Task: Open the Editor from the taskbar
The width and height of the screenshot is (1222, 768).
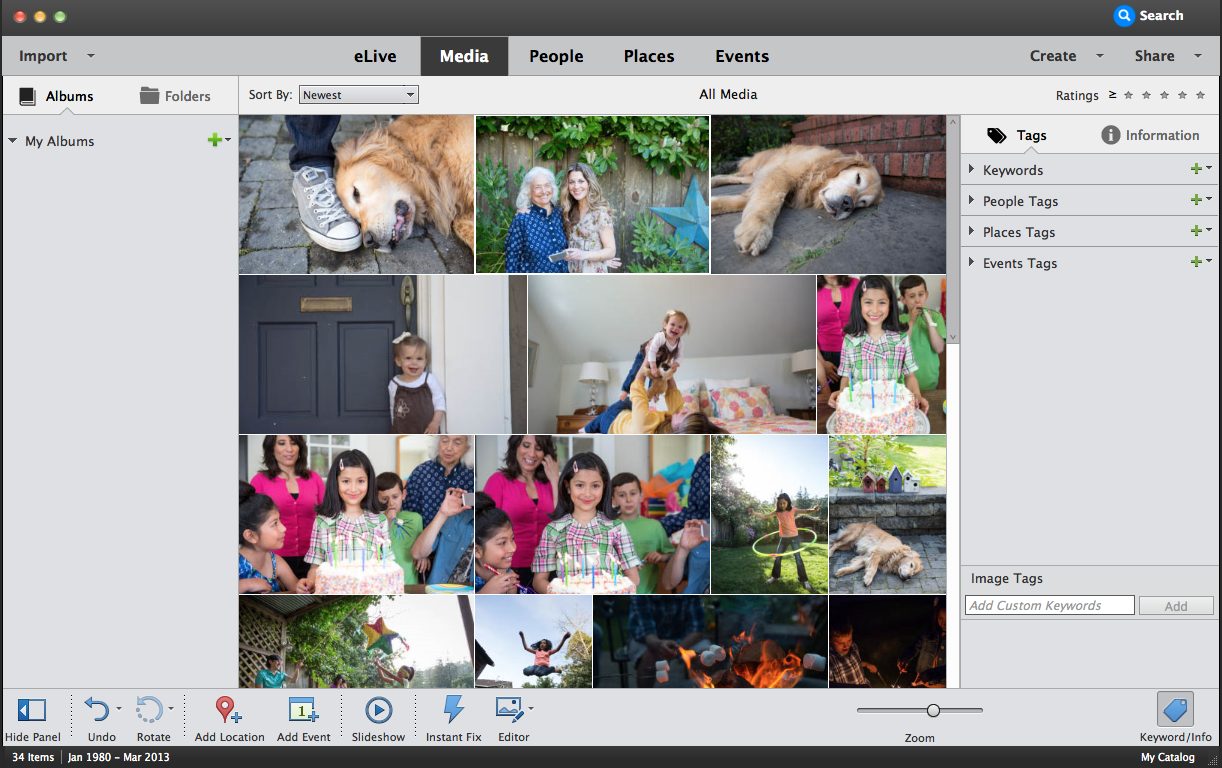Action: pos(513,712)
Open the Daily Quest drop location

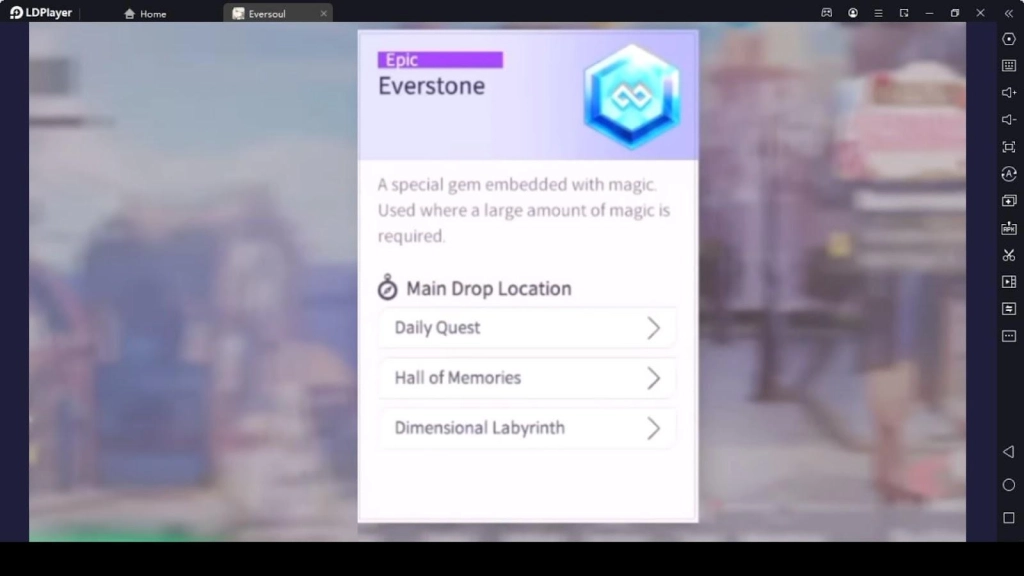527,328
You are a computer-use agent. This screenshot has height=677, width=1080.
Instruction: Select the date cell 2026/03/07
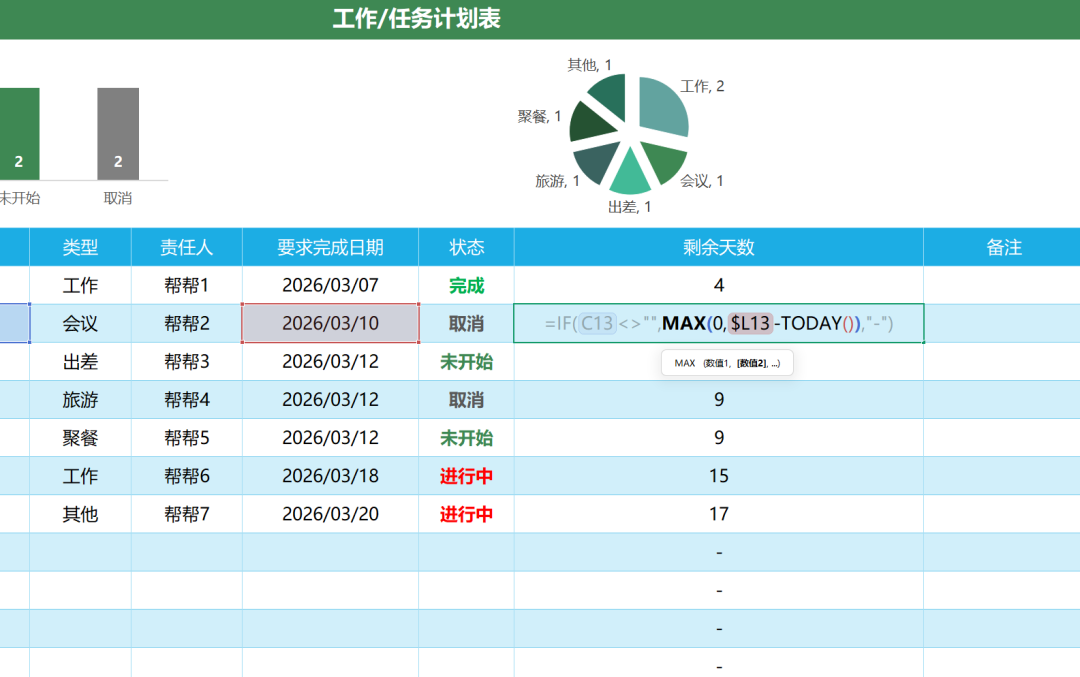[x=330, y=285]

GOAL OF THE EXERCISE:
Could you output all the entries above exactly as written, leaving out the pictures?

SOLUTION TO THE PROBLEM:
Task: Open the Editor from the taskbar
The width and height of the screenshot is (1222, 768).
Action: pos(513,712)
Open the Daily Quest drop location

527,328
You are a computer-use agent. This screenshot has height=677, width=1080.
Instruction: Select the date cell 2026/03/07
[x=330, y=285]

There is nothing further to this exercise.